Search ended for 2 cruise passengers lost at sea

The cruise ship Carnival Spirit is seen docked at Sydney's Circular Quay, on May 9, 2013. A search failed to find an Australia couple who fell overboard into shark-infested waters. WILLIAM WEST/AFP/Getty Images

SYDNEY Police late Friday ended the ocean search for two cruise ship passengers lost overboard two days earlier off eastern Australian.

Aircraft and ships that covered 1,360 square nautical miles of ocean during the search north of Sydney did not find any sign of the Australian couple, New South Wales state police said in a statement.

Paramedic Paul Rossington, 30, and his 26-year-old girlfriend Kristen Schroder were discovered missing Thursday morning after the Carnival Spirit docked at Sydney's Circular Quay at the end of a 10-day South Pacific cruise. The search began within hours.

Surveillance camera footage showed the couple was outside their cabin when they fell more than 65 feet from the ship's mid deck Wednesday night, Police Superintendent Mark Hutchings said. At the time, the ship was about 65 nautical miles off the coast of Forster, a city 185 miles north of Sydney.

Carnival Spirit is owned by Miami-based Carnival Corp., the world's largest cruise operator. Carnival Corp.'s representative in the South Pacific region, Ann Sherry, chief executive of Carnival Australia, said safety was paramount for the company, noting that the railing over which the couple fell was 2 inches higher than industry safety regulations mandate.

The apparent tragedy is the latest high-profile problem for Carnival Corp.
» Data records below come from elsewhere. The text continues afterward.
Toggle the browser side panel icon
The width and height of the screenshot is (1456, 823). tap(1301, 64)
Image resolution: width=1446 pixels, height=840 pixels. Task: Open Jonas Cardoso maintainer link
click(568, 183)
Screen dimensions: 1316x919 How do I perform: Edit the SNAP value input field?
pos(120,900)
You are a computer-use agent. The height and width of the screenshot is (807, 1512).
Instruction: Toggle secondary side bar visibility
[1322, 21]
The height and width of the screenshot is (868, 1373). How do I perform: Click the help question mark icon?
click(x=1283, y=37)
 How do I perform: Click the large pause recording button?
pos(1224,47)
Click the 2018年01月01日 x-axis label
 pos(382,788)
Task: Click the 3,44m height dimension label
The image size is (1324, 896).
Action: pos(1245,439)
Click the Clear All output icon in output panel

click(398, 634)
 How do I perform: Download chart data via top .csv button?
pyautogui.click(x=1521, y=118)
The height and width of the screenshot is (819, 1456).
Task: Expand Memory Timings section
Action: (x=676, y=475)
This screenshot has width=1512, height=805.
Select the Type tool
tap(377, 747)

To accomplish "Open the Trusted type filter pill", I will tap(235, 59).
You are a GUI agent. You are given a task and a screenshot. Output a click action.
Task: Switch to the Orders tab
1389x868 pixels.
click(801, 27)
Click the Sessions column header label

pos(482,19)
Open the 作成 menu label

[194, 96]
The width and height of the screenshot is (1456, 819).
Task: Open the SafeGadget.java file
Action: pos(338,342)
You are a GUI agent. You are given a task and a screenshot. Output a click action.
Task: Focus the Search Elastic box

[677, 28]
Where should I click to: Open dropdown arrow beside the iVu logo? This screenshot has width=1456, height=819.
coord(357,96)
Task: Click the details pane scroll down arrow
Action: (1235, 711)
Last year, the Costa Concordia ran aground off the coast of Italy, killing 32 people.

Also last year, the Costa Allegra caught fire and lost power in the Indian Ocean, leaving passengers without working toilets, running water or air conditioning for three days. Costa is a division of Carnival Corp.

In February, passengers aboard the Carnival Triumph spent five days without power in the Gulf of Mexico after an engine-room fire disabled the vessel.

Those on board complained of squalid conditions, including overflowing toilets and food shortages.